Can we show the failure of Hasse principle (or "local-global" principle) for these simultaneous quadratic equations?
\begin{eqnarray} x^2 - 5y^2 &=& uv \tag{1}\\ x^2 - 5z^2 &=& (u+v)(u+2v) \tag{2} \end{eqnarray} These are homogeneous polynomials so the left side variables are $[x:y:z] \in \mathbb{P}^2$ while the right side variables are $[u:v] \in \mathbb{P}^1$.
Two quadratics in 5 variables; this is a del Pezzo surface of degree $4$.
- two-dimensional Fano variety; non-singular projective algebraic surface with ample anti-canonical divisor class (Here I just looked up the word "divisor" from algebraic geometry to see what it means here).
- intersection of two conics (in this case) $X \subseteq \mathbb{P}^4$.
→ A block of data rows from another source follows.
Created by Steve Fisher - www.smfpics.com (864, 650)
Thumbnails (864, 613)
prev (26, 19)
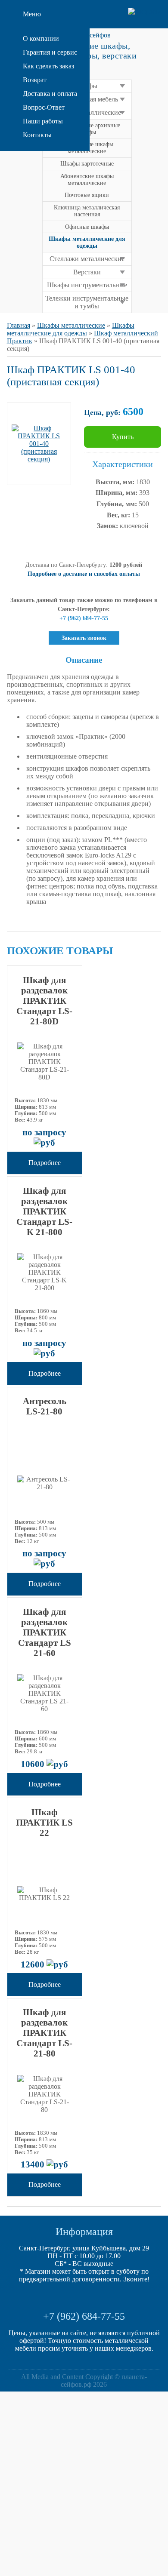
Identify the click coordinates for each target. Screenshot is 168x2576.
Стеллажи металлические (87, 258)
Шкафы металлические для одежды (70, 329)
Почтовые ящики (87, 195)
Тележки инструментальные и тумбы (86, 302)
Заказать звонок (84, 638)
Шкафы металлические (71, 325)
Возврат (35, 79)
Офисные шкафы (87, 227)
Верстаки (87, 272)
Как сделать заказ (48, 66)
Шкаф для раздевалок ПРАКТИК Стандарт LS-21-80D (44, 1000)
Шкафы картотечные (87, 163)
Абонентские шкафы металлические (87, 179)
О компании (41, 38)
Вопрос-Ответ (44, 107)
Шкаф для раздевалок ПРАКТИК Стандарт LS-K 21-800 (44, 1211)
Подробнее (44, 1162)
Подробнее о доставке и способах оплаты (84, 574)
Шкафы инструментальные (87, 285)
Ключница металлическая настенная (87, 211)
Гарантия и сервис (50, 52)
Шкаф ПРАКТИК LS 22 (44, 1822)
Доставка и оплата (50, 93)
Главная (18, 325)
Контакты (37, 134)
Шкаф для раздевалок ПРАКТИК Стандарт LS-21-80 (44, 2032)
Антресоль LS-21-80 (44, 1406)
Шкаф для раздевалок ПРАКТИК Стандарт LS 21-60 (44, 1632)
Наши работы (43, 121)
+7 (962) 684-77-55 (84, 2316)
"Failure" here means that $X(\mathbb{Q})= \varnothing$ is empty even though $X(\mathbb{Q}_p)$ has points for all primes $p \in \mathbb{Z}$. The lack of solutions is parametrized by the Brauer group. In fact,$$\text{Br}(X)/\text{Br}(\mathbb{Q}) \simeq \mathbb{Z}/2\mathbb{Z} \times \mathbb{Z}/2\mathbb{Z}$$ So we can ask for adelic solutions that don't converge to rational solutions.
The Brauer group of a field would be defined by the exact sequence:
$$ 0 \to \text{Br}(K) \to \bigoplus_{v \in S} \text{Br}(K_v) \to \mathbb{Q}/\mathbb{Z} \to 0 $$
The group splits by some sort of prime factorization and it's value is a rational number. This is related to Class Field Theory. It's also called a "Galois cohomology" like this: $$ \text{Br}(K) \simeq H^2(K, \mathbf{G}_m) $$ where $\mathbf{G}_m$ is the "multiplicative group", $\times$.